> [Selected excerpt]
───
We used a one sample t-test to analyse whether children shared more seashells with their chosen group than what was expected by chance (i.e. 0.75 seashells per group; three seashells in total divided among four groups). Finally, we ran a negative binomial generalised linear model (GLM), using data on 280 children, to test whether the number of seashells children gave to their chosen group (response variable) differed depending on the composition of the chosen group (categorical test fixed effect: fully heterogeneous, fully homogeneous or partially heterogeneous group). We ran a negative binomial GLM because this model had a lower dispersion parameter than a Poisson GLM and a zero-inflated Poisson GLM (see the Supplementary Material). Note that, in this GLM and in the models run with data from the other two experiments, we put together the two partially heterogeneous groups into one single category, so that the group composition variable was composed of three categories. We considered the two phenotypic traits together as analyses run separately on the two traits (colour and recreational activity) gave very similar results (Supplementary Material Tables S5 and S6) to the ones presented below. In this GLM, together with the group composition variable we entered the ages of the children (in years; continuous variable) and their gender (binary variable) as control fixed factors. We ran the analyses in R, version 4.0.3 (R Core Team 2020), with the package ‘glmmTMB’ (Brooks et al., Reference Brooks, Kristensen, van Benthem, Magnusson, Berg, Nielsen and Bolker2017).
───
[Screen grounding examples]

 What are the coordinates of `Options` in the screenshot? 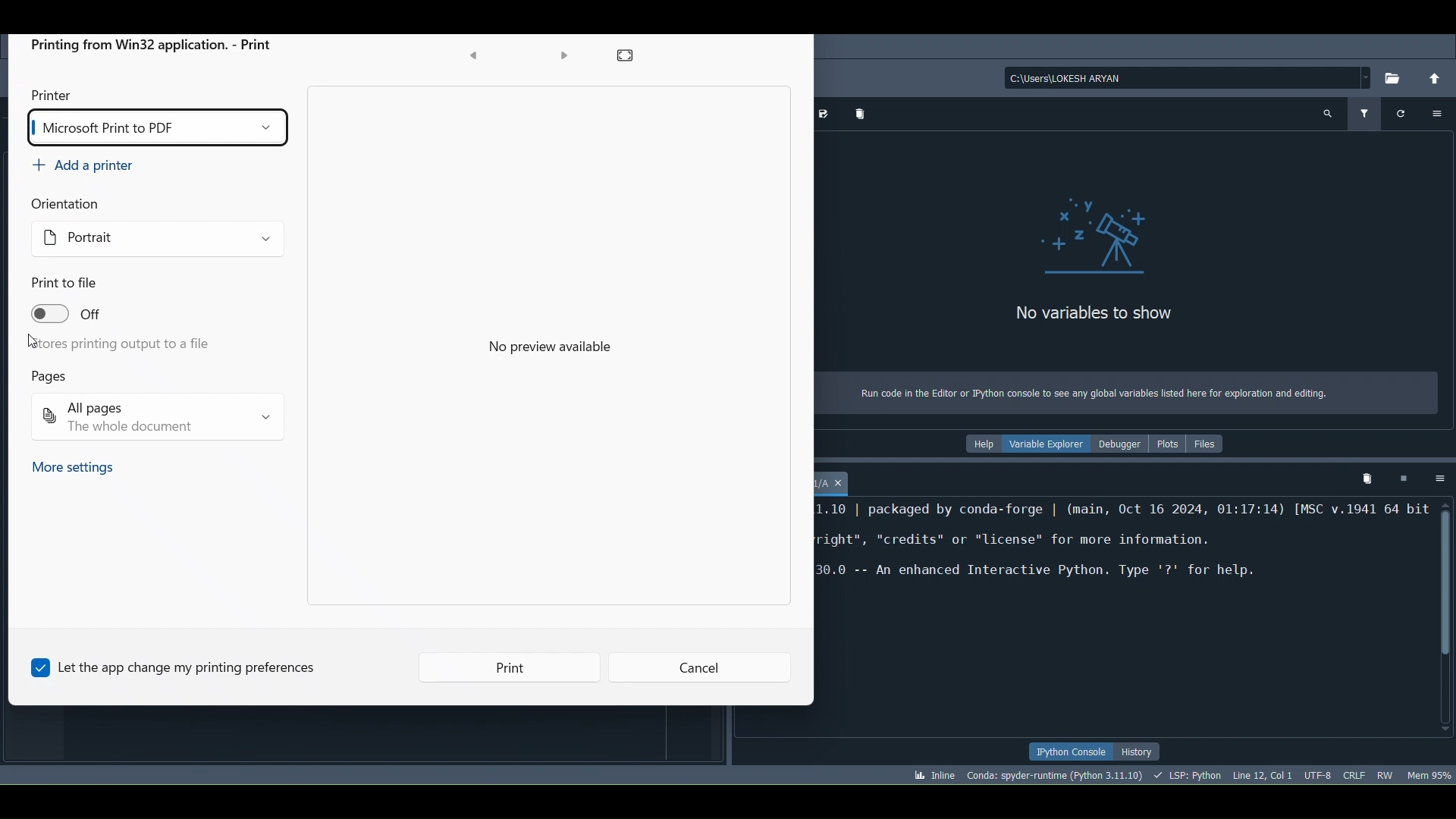 It's located at (1443, 479).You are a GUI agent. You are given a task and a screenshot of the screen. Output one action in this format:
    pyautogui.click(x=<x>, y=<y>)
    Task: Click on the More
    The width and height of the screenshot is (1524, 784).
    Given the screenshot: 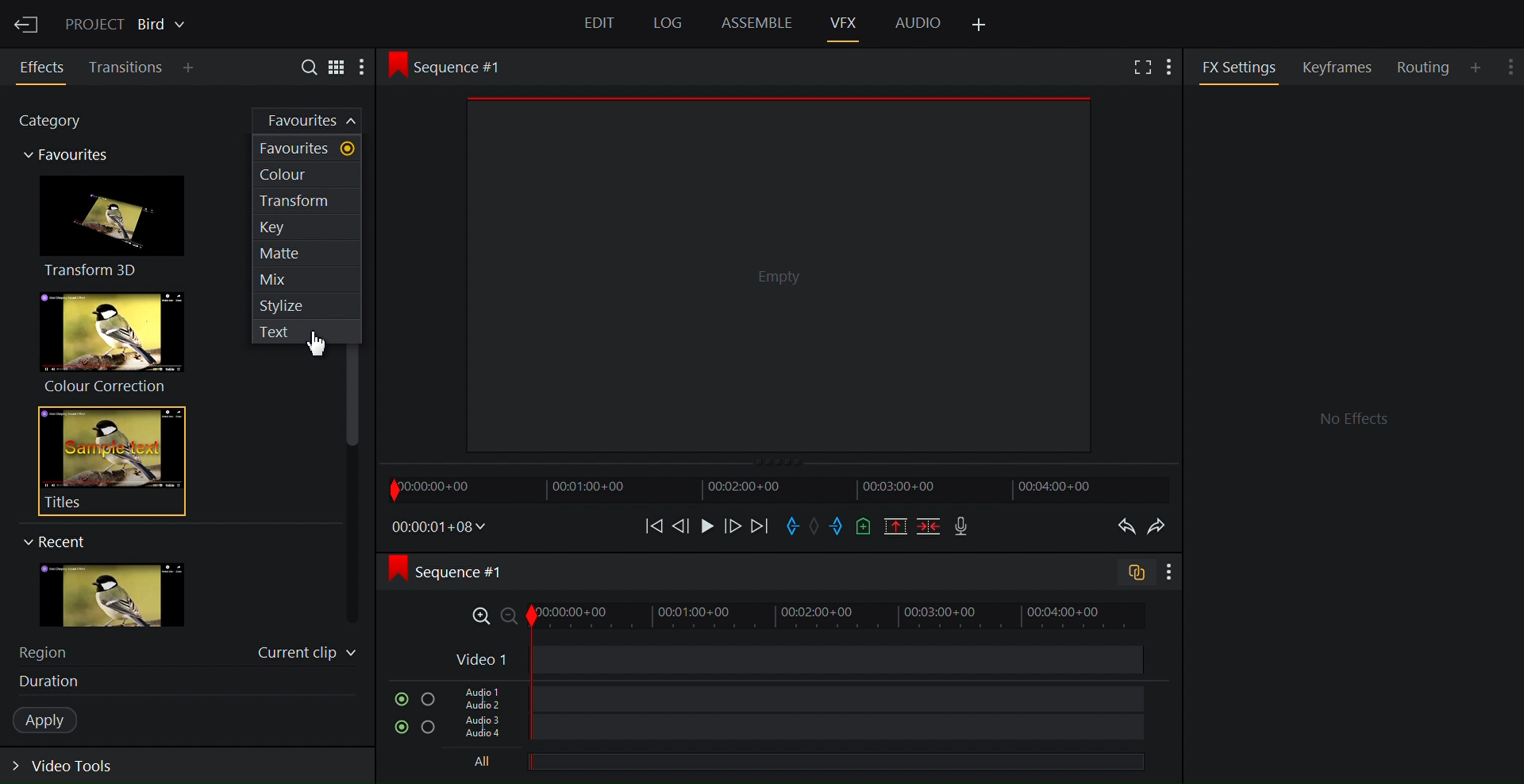 What is the action you would take?
    pyautogui.click(x=368, y=67)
───
> [Set exercise 1]
Using the seashell-sharing methods passage, answer the following:
(a) How many seashells per group were expected by chance?
(b) Data from how many children were used in the negative binomial GLM?
(c) Which version of R was used for the analyses?
> [Set exercise 2]
According to the seashell-sharing methods passage, why were the two phenotypic traits considered together rather than analyzed separately?

> [Correct answer 1]
(a) 0.75 seashells per group.
(b) 280 children.
(c) Version 4.0.3.

> [Correct answer 2]
The two traits, colour and recreational activity, were considered together because analyses run separately on each trait gave very similar results to the combined analysis.